> _About this exercise_
Reproduce word for word every line from the one containing "The image size" through the end of the listing below; omit the pictures.

--- Input records Enclosed Below ---

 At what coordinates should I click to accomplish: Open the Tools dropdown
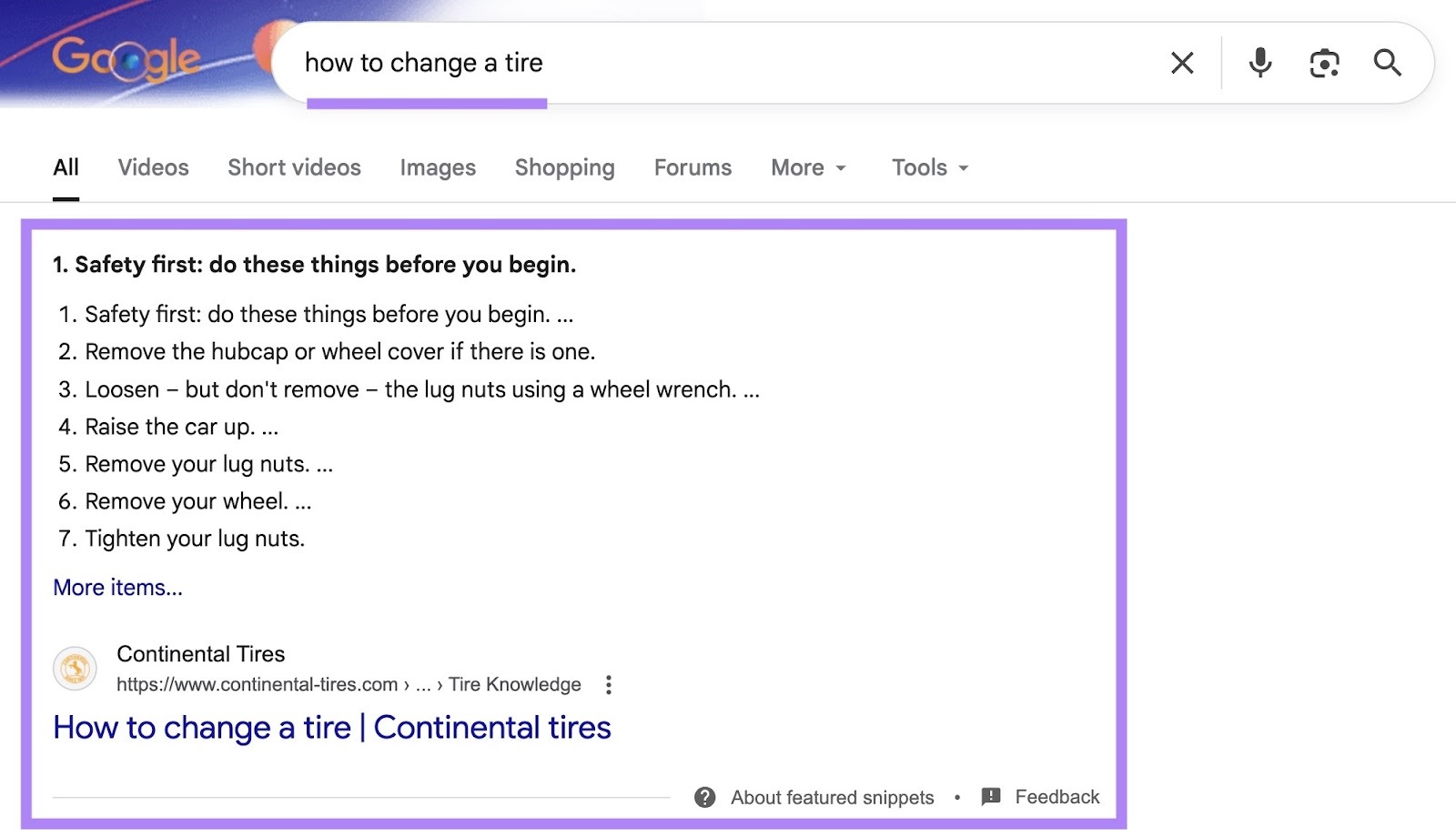tap(928, 167)
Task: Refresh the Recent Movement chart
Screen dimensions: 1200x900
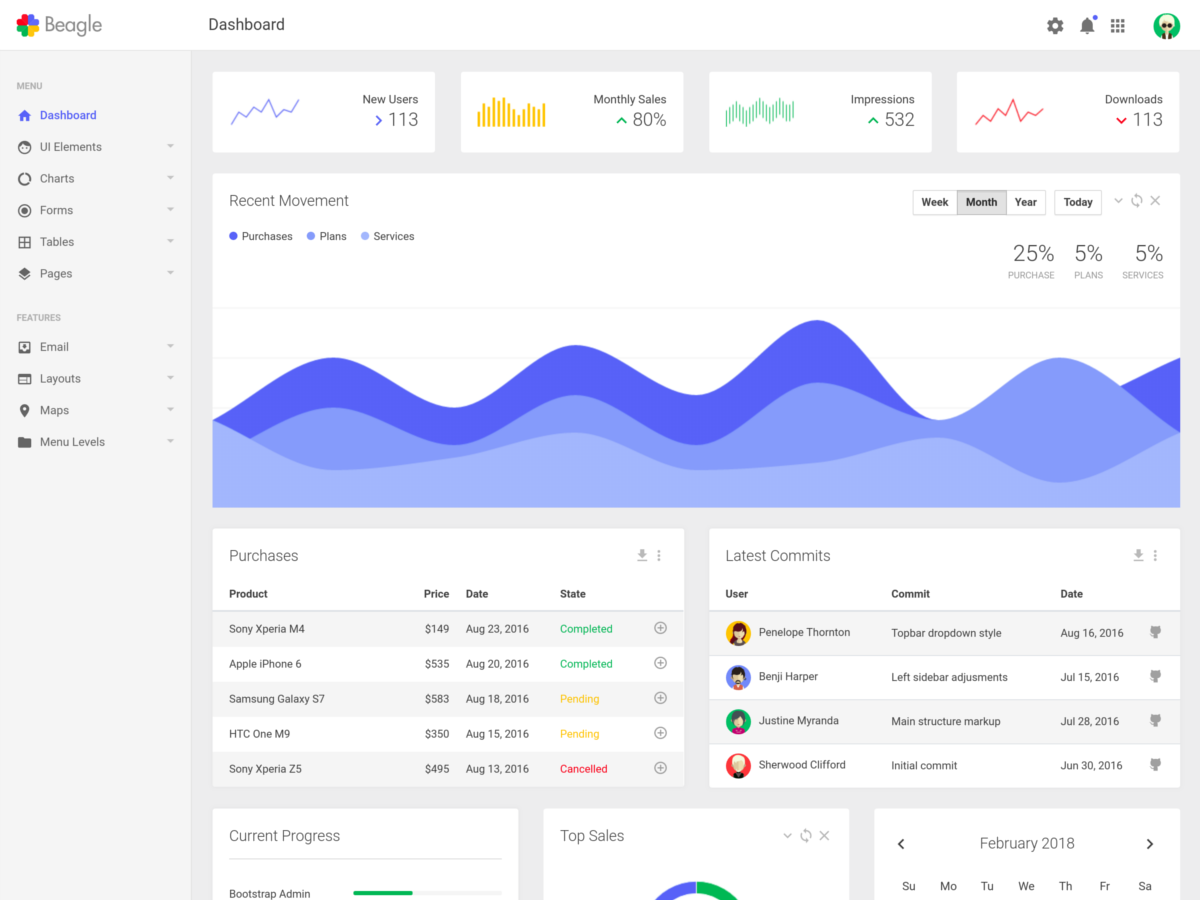Action: point(1136,200)
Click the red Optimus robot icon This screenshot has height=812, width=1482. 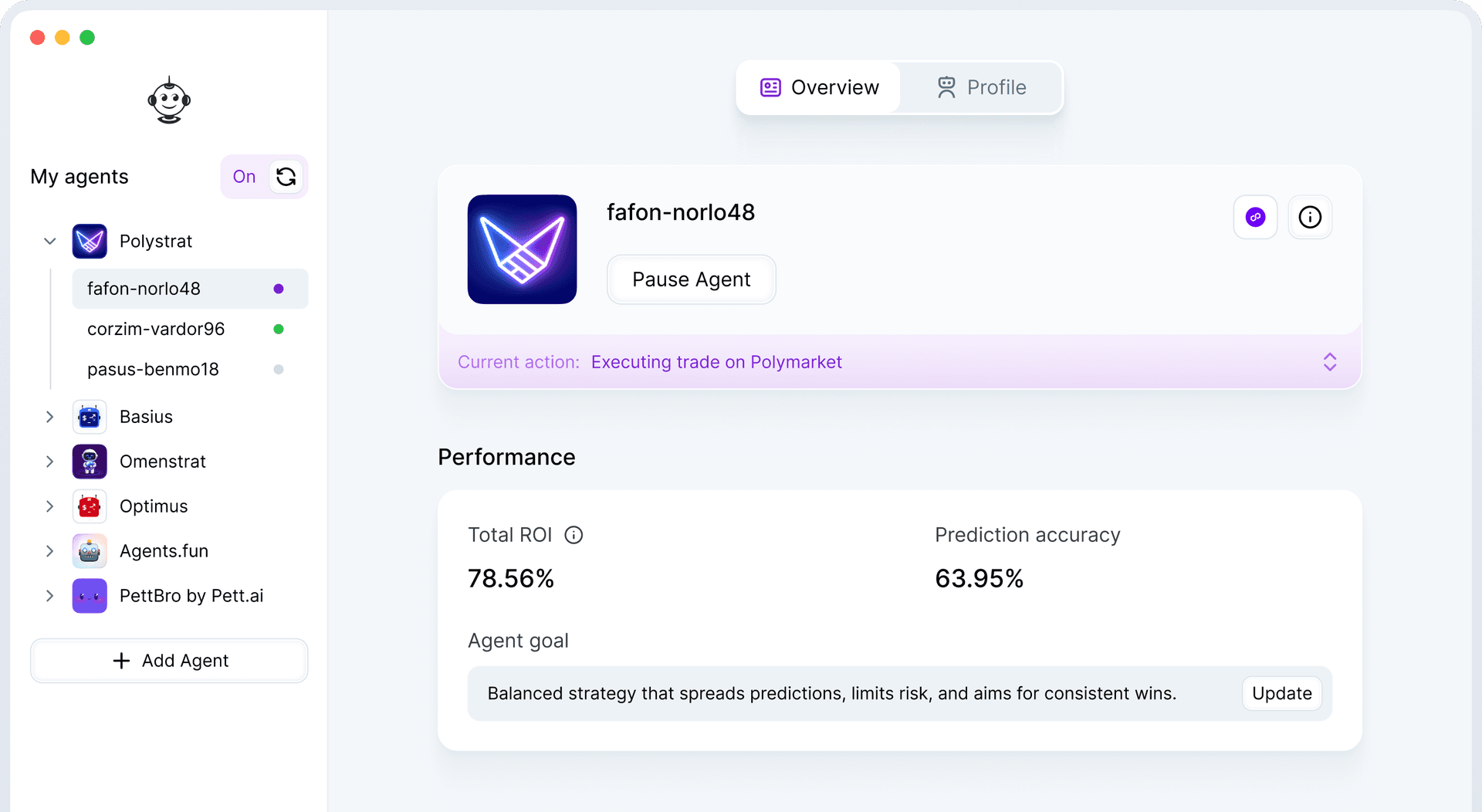click(90, 506)
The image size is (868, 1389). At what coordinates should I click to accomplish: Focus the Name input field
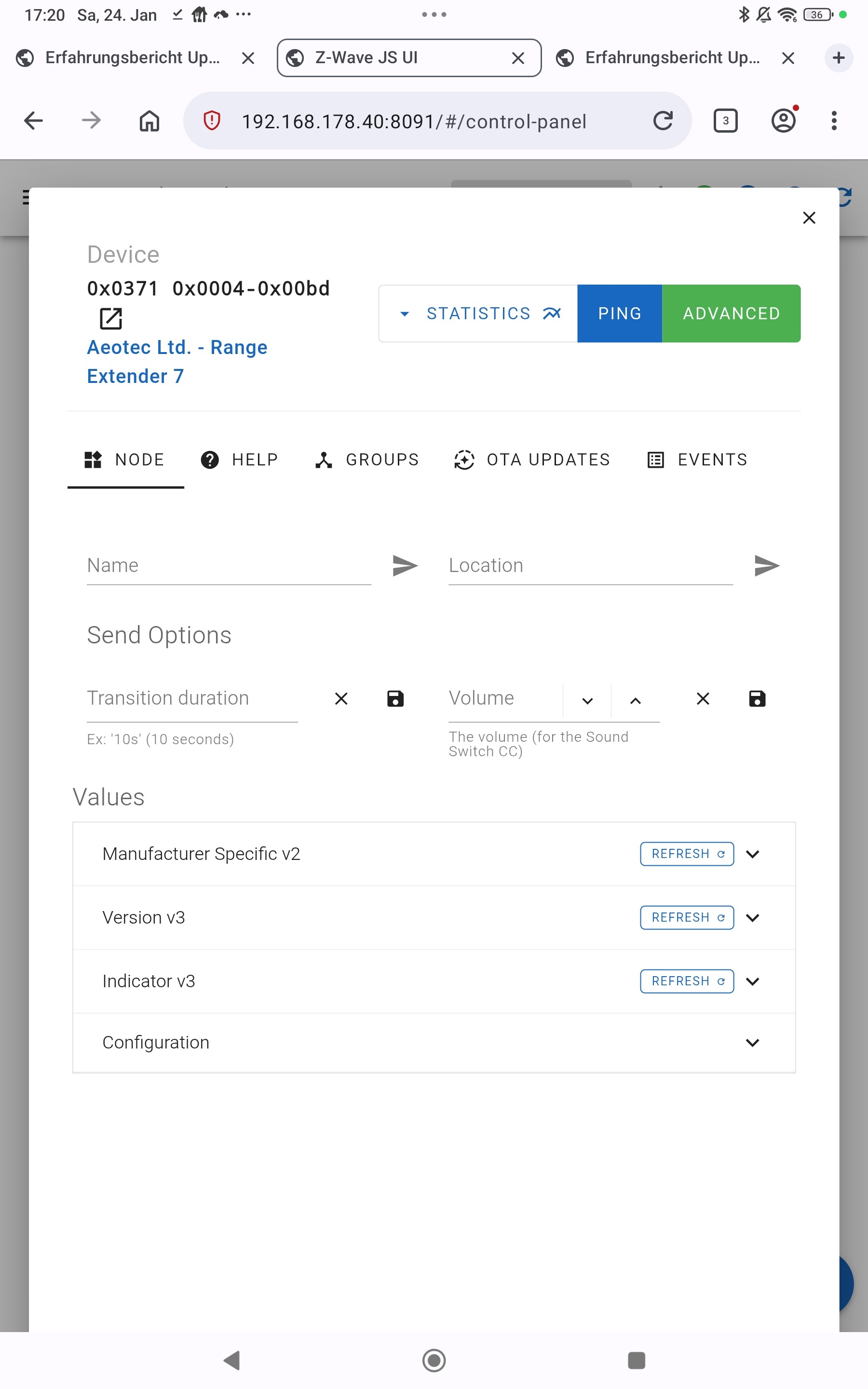(229, 565)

--- End of Enclosed Input records ---

> _Output below_
The image size is (868, 1389). At what coordinates should I click to accomplish: Focus the Name input field
(229, 565)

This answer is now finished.